§ Provided entries
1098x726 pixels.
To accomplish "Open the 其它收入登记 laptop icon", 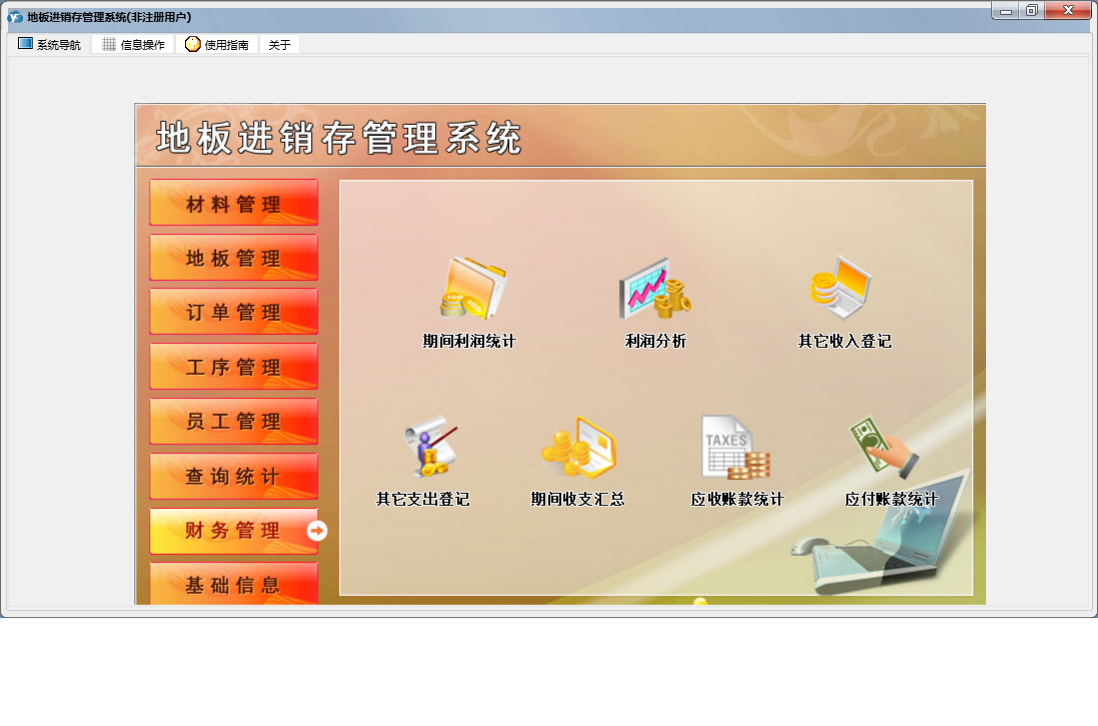I will tap(840, 288).
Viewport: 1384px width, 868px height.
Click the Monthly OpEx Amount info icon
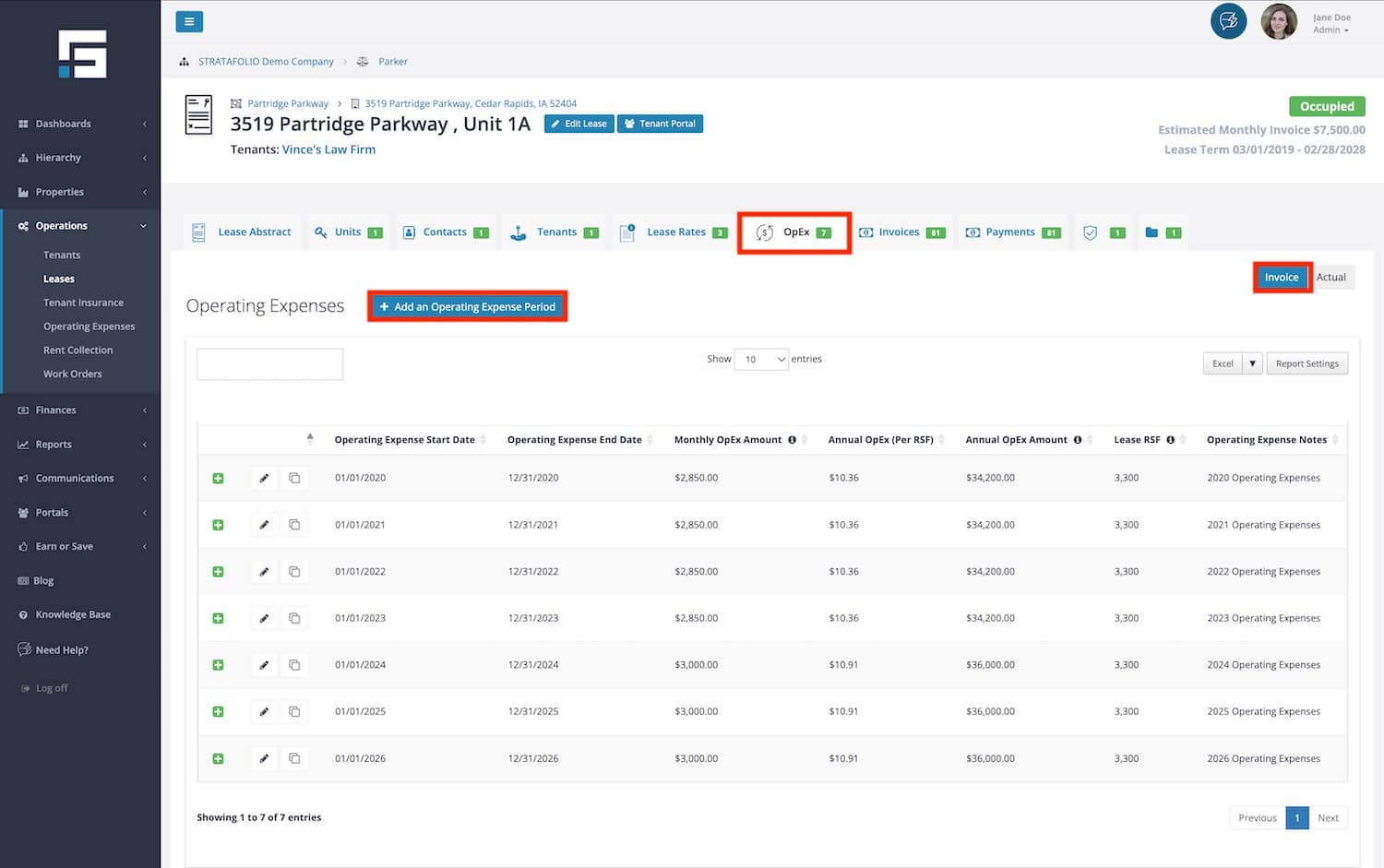(x=792, y=440)
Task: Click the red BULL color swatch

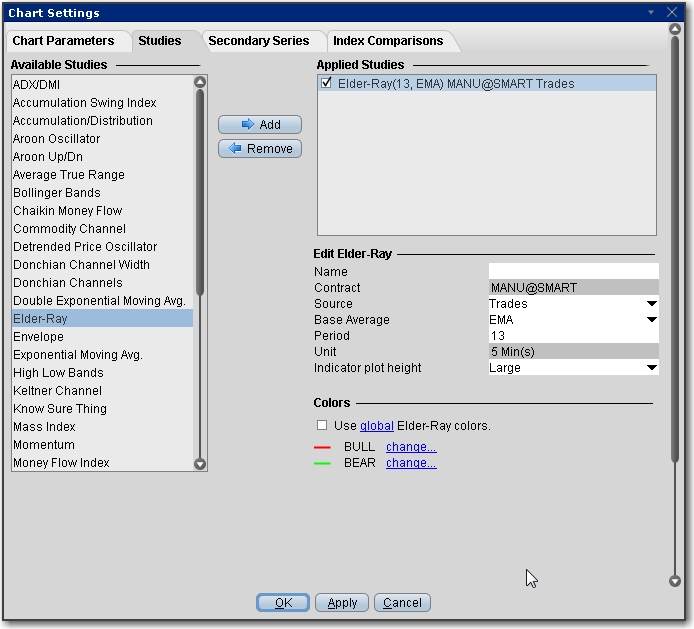Action: point(322,448)
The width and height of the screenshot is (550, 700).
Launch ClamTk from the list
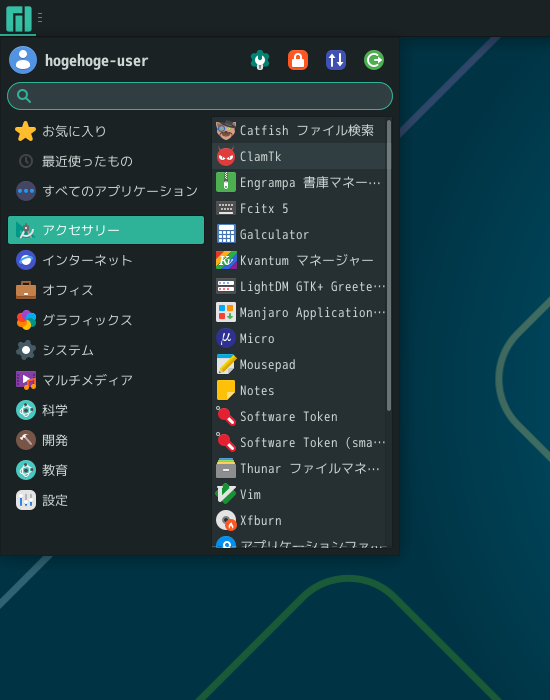[299, 156]
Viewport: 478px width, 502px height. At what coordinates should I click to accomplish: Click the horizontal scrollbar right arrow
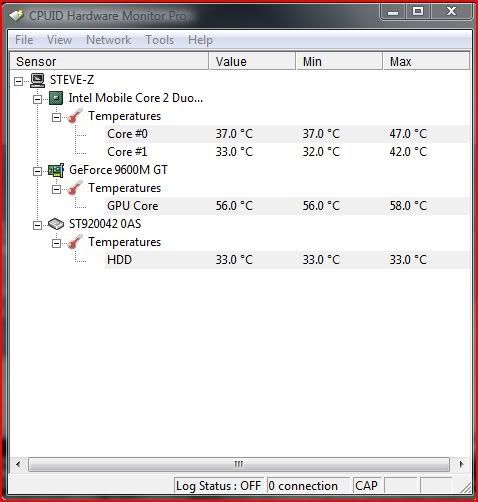tap(461, 464)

§ Exercise goal
Could you set out the part of the data that opens with the line containing "Viewport: 478px width, 502px" and runs through the end of the data as a Markdown table with the columns Row and Line, skipping blank lines and leaving the pictures out?

§ Exercise response
| Row | Line |
|---|---|
| 1 | Viewport: 478px width, 502px height. At what coordinates should I click to accomplish: Click the horizontal scrollbar right arrow |
| 2 | tap(461, 464) |